Plus de 3.000 manifestants, composés pour plus de 90% d’enfants ont marché, dimanche, dans les rues de Ziguinchor, capitale de la région naturelle de la Casamance, dans le sud du Sénégal, pour attirer l’attention sur le sort des 300 millions d’enfants souffrant de la faim dans le monde.

Avant la marche organisée à l’initiative des responsables du Programme alimentaire mondial (PAM), une cérémonie a eu lieu devant la gouvernance de Ziguinchor, où le porte-parole des manifestants, Mariama Dieng, une jeune écolière, a déploré les périodes difficiles vécues dans un passé récent par les enfants de la Casamance, à cause des conflits armés dans la région.

« Les terres étant abandonnées, les ressources alimentaires étaient rares et nous mangions difficilement à notre faim. Cette situation ne nous a pas permis d’étudier dans de bonnes conditions. Certains d’entre nous, dont les parents s’étaient réfugiés en Gambie ou en Guinée-Bissau, ont fini par quitter l’école pour s’adonner aux activités des adultes à cause de la pauvreté qui sévit dans leurs familles », a-t-elle fustigé.

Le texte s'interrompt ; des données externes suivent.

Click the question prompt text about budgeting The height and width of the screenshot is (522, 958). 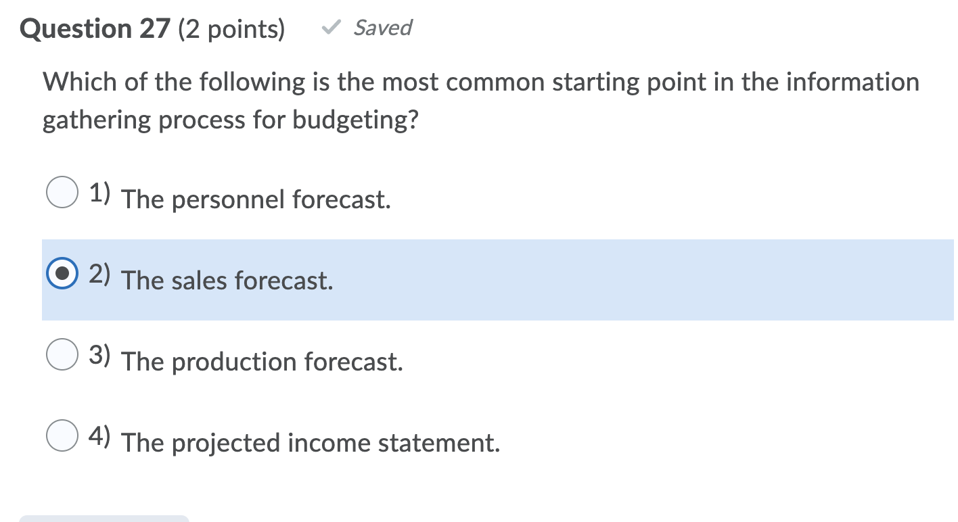pos(480,100)
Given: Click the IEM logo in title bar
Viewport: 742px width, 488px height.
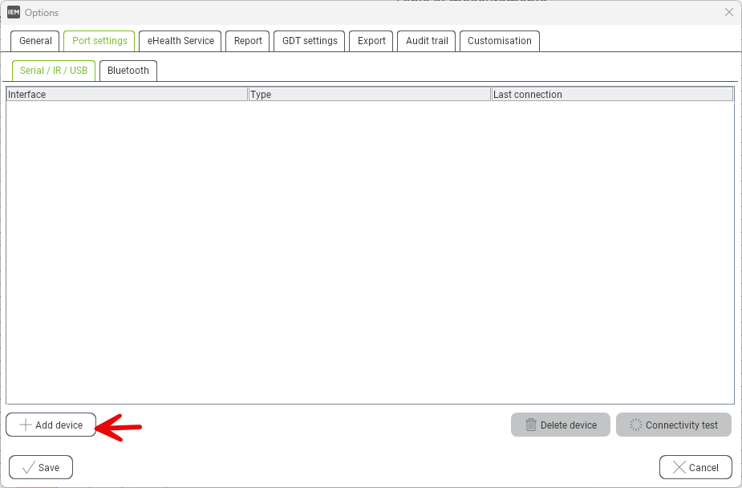Looking at the screenshot, I should (14, 13).
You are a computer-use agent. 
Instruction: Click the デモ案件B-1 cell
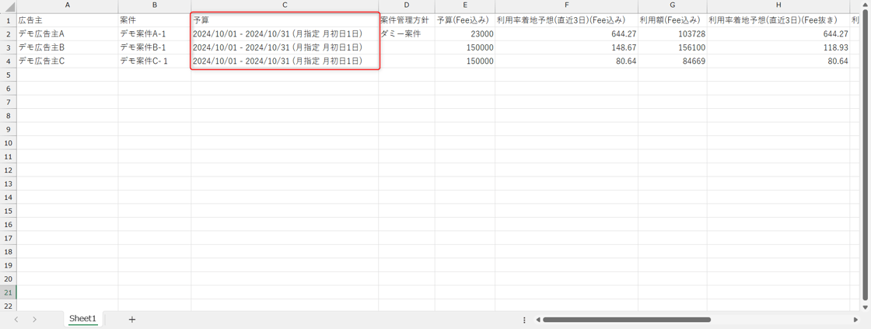click(154, 47)
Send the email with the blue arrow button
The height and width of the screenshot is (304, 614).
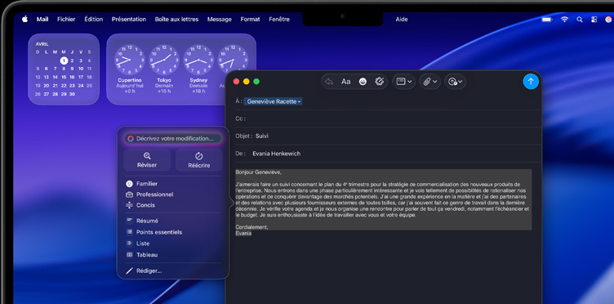point(531,82)
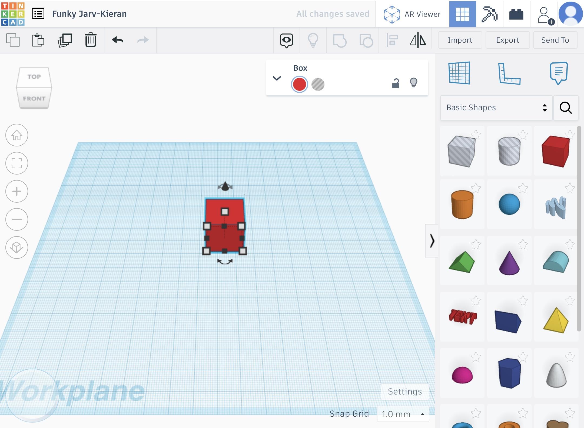Screen dimensions: 584x428
Task: Click the Export button
Action: 507,40

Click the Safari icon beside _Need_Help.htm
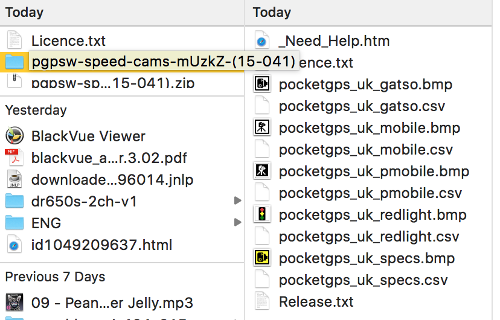click(261, 41)
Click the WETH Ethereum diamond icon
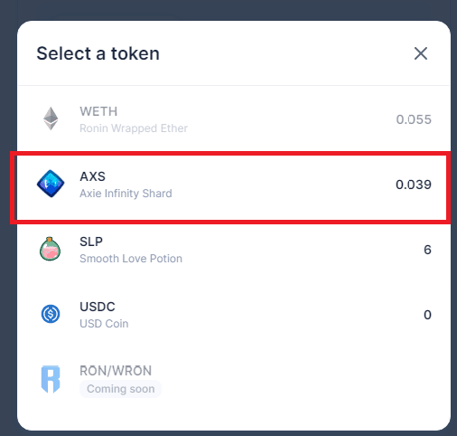This screenshot has height=436, width=457. (x=51, y=118)
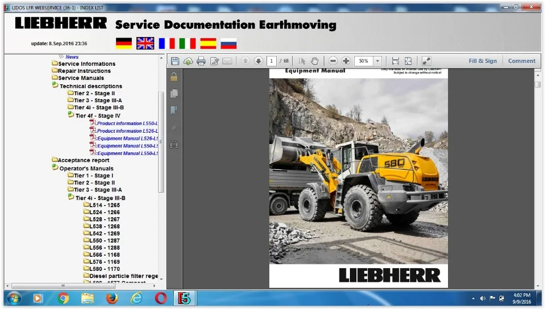
Task: Open the Comment pane
Action: (522, 61)
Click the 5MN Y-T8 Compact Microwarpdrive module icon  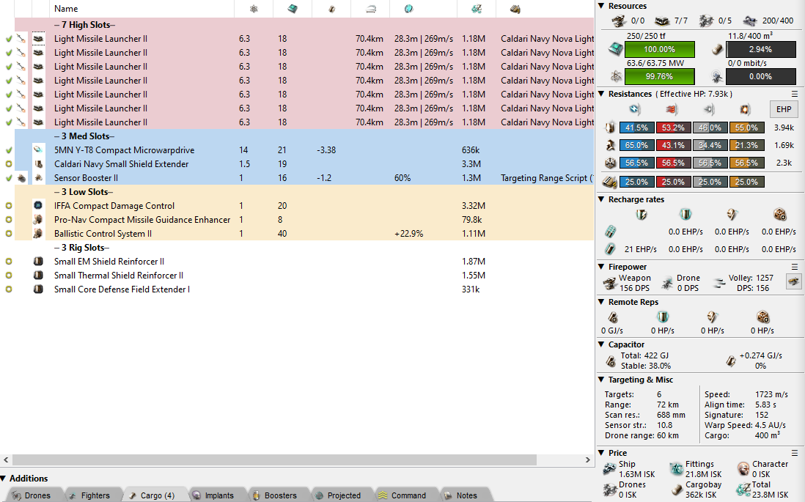coord(38,150)
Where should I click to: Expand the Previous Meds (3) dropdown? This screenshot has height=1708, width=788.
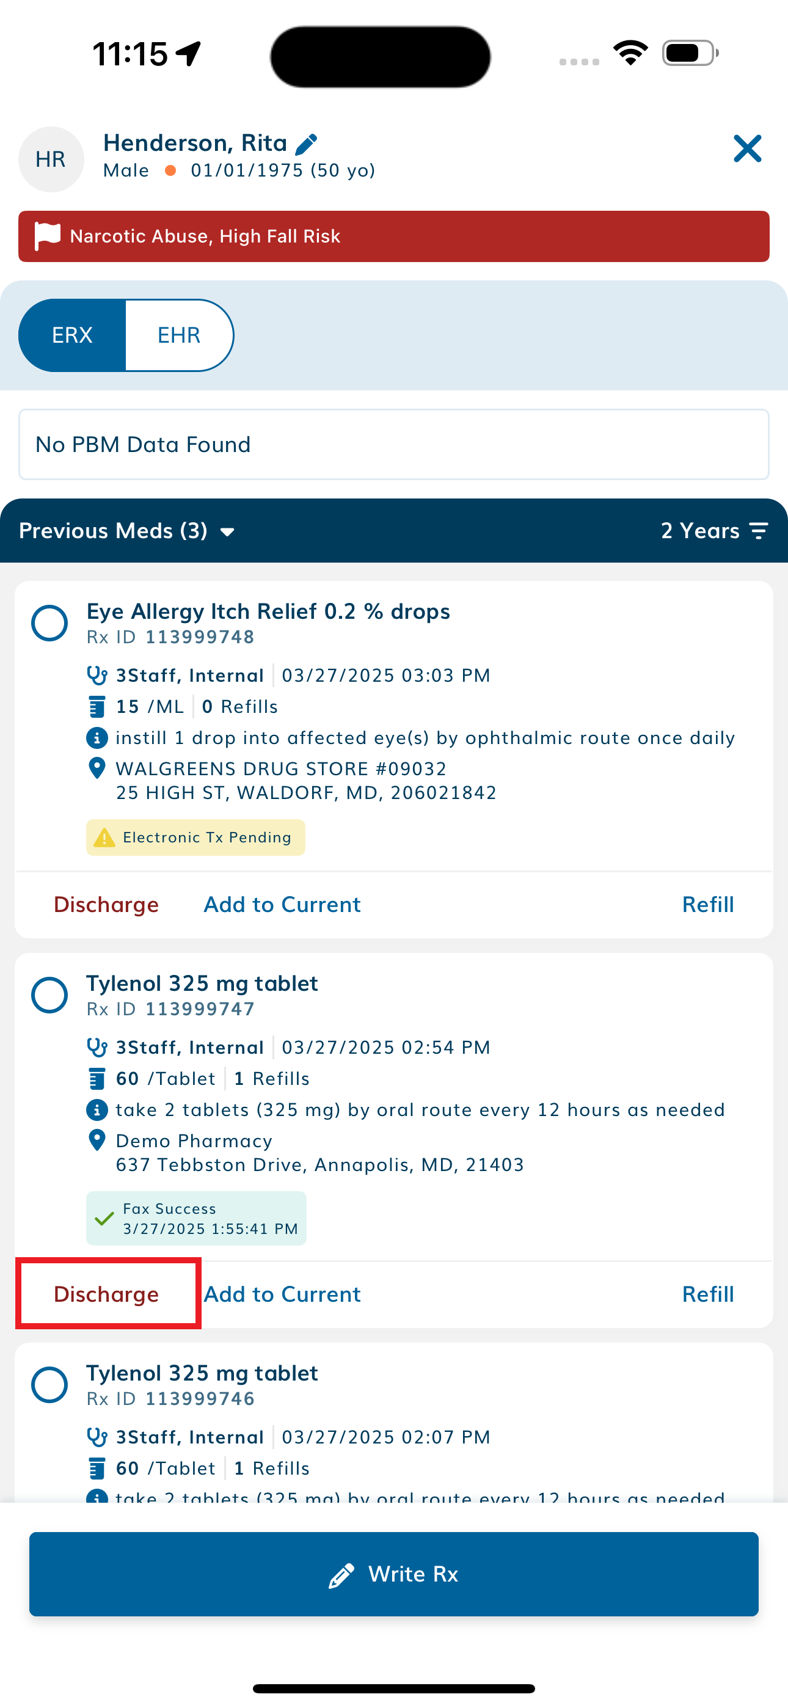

La jeune Mariama Dieng a toutefois reconnu que les cantines scolaires installées dans les écoles grâce aux organisations internationales comme le PAM et le Fonds des Nations unies pour l’enfance (UNICEF) ont largement contribué au maintien des enfants, surtout les filles, à l’école et ont aussi créé de bons dispositifs d’apprentissage.

Pour sa part, le coordonnateur du PAM en Casamance, Olivier Flament, a fait remarquer que cette région, pourtant bien arrosée, fait partie des plus vulnérables au plan de la sécurité alimentaire au Sénégal, expliquant que son organisme y prend en charge plus de 600 écoles représentant 130.000 élèves qui reçoivent un repas quotidien à l’école depuis 2004.